Europa atraviesa lo que en la literatura geofísica ya se denomina el «Gran desplazamiento climático euroasiático». La transición ordenada de la primavera al verano, habitual para finales de mayo, se ha visto completamente interrumpida. En lugar de un calor suave, el continente ha quedado drásticamente fracturado en dos zonas térmicas extremas.

El origen de esta anomalía reside en el cambio de estructura de las corrientes en chorro de gran altitud. El flujo estable de aire del oeste, que durante todo el siglo XX protegió a las latitudes templadas de las bruscas incursiones polares, ha cedido ante una agresiva circulación meridional. Las corrientes atmosféricas ya no se desplazan lateralmente, sino que fluyen de norte a sur y de sur a norte, mezclando las franjas climáticas.

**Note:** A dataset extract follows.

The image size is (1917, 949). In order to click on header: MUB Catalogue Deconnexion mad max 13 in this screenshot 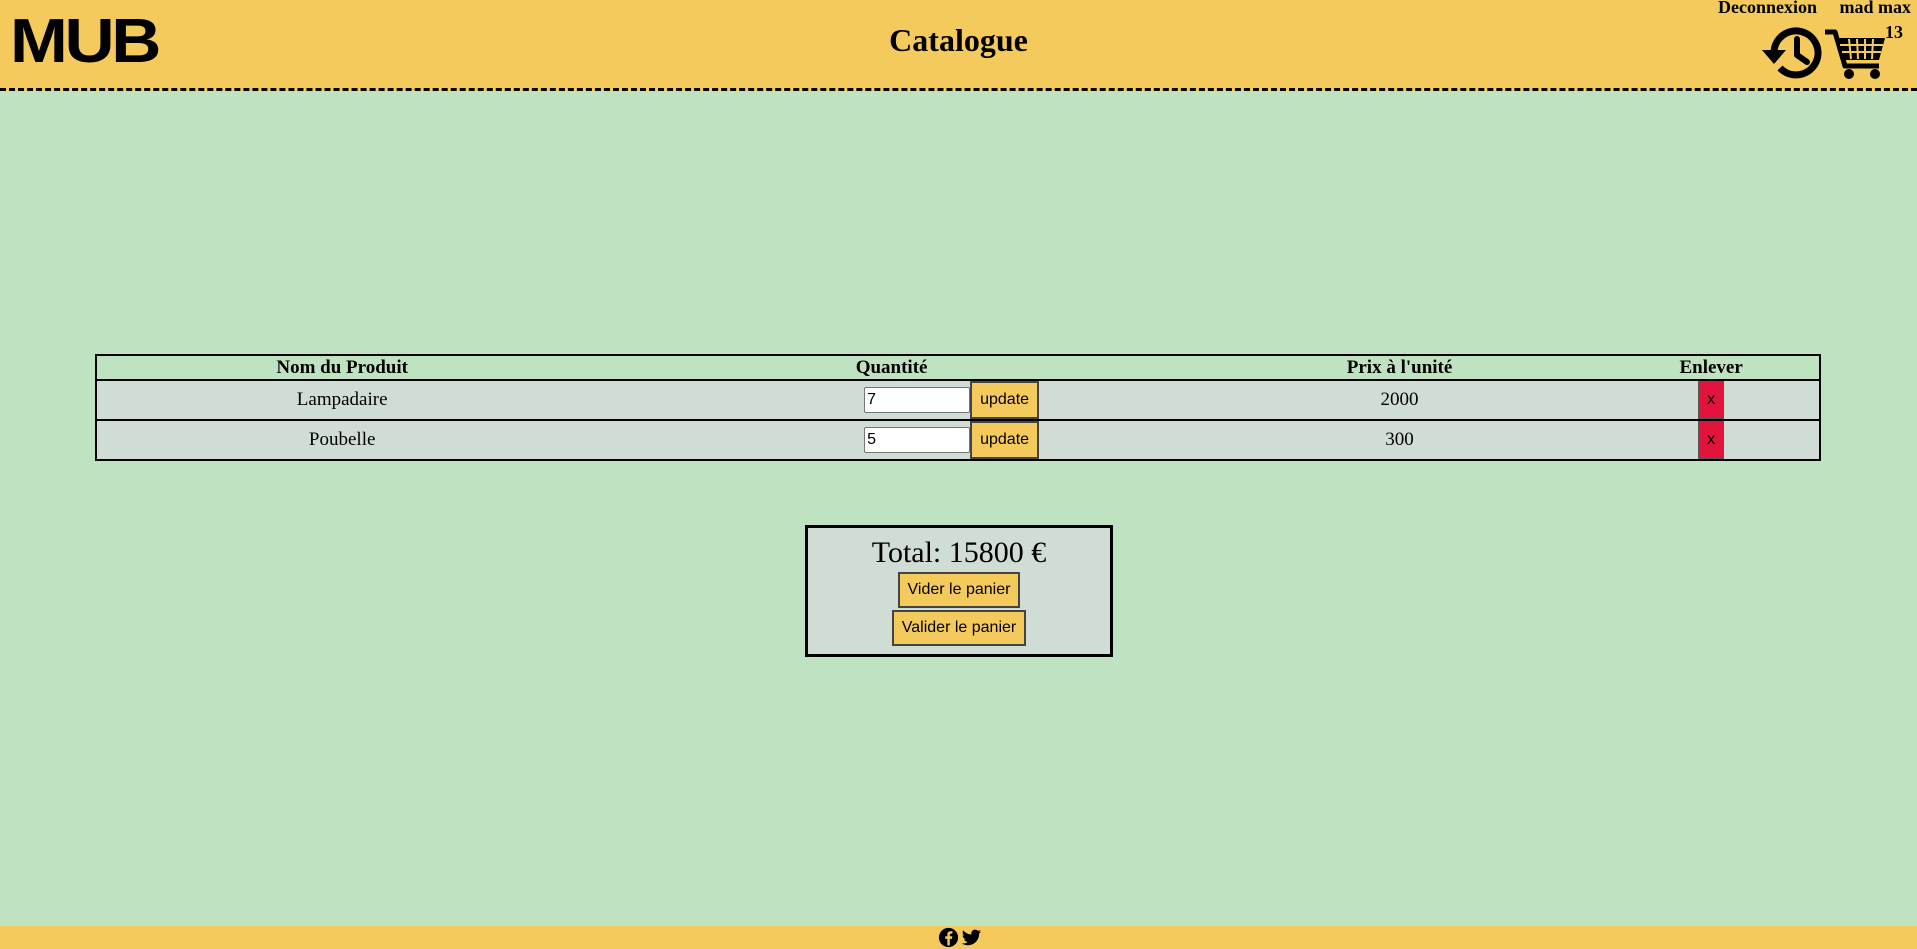, I will do `click(958, 46)`.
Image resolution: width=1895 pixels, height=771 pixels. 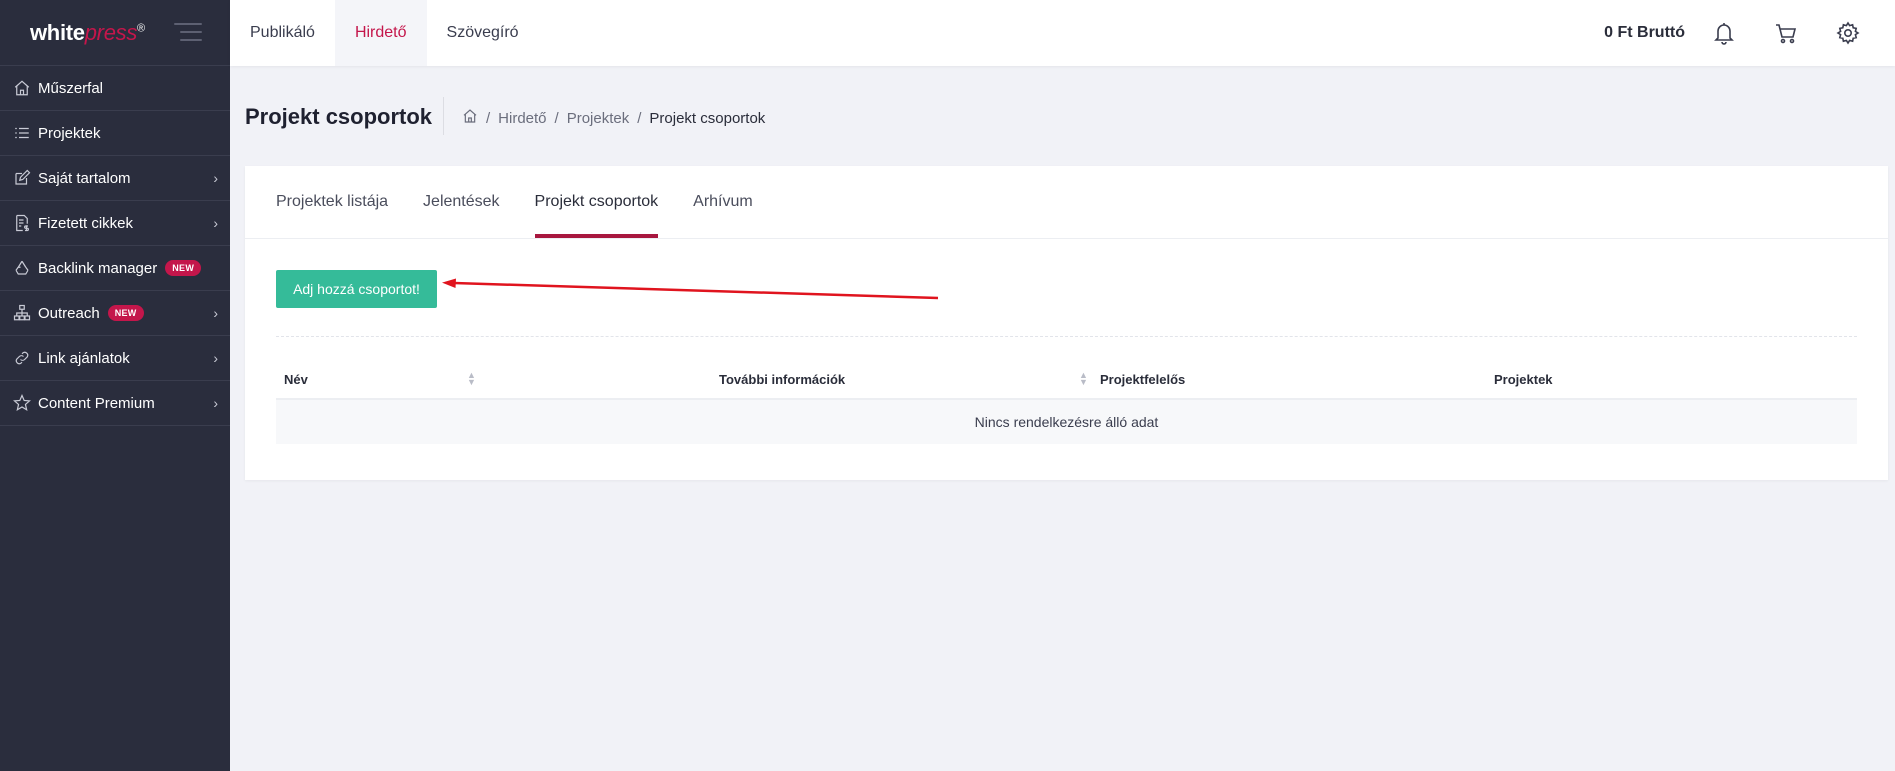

Se ha detectado un potente «domo de calor» sobre Europa occidental y central. Una inmensa masa de aire tórrido procedente de Marruecos ha quedado atrapada por un anticiclón, comprimiéndose contra el suelo. El resultado ha sido un auténtico choque térmico. En París y Londres, los termómetros han escalado hasta los +32 °C, en el suroeste de Francia hasta los +35 °C, mientras que en los valles españoles del Guadiana y el Guadalquivir el aire se ha calentado hasta los +38 °C. Estas cifras superan entre 12 y 16 °C la norma climática para finales de mayo.
Simultáneamente, Europa oriental se enfrenta al fenómeno opuesto: una profunda incursión de frío ártico. Mientras París busca alivio en el aire acondicionado, las regiones orientales registran heladas en el suelo y lluvias persistentes, fenómenos totalmente atípicos para el final de la primavera. En la zona de encuentro entre estas dos masas de aire antagónicas se ha formado un peligroso corredor de tormentas. Europa central y la región alpina han sufrido el embate de violentas tormentas convectivas con granizo de hasta 4 cm de diámetro. Allí donde las lluvias torrenciales han coincidido con el deshielo de las cumbres, han surgido graves riesgos de inundación en las cuencas del Danubio y el Rin.
¿Están nuestras empresas e infraestructuras preparadas para estos vaivenes? Semejante inestabilidad meteorológica obliga a replantear la gestión de los recursos. El rápido desecamiento del suelo en el oeste exige reajustar los calendarios de riego agrícola, mientras que los picos de demanda eléctrica por la refrigeración de edificios obligan a las ciudades a implementar tecnologías de gestión «inteligente» de la red.
A largo plazo, estos desafíos acelerarán la adaptación de los entornos urbanos. Veremos un diseño más activo de zonas verdes para combatir el efecto de «isla de calor urbana» y la modernización de las infraestructuras hidráulicas en las zonas pedemontanas. Un clima tan dinámico exige soluciones flexibles, y ya disponemos de la tecnología necesaria para implementarlas.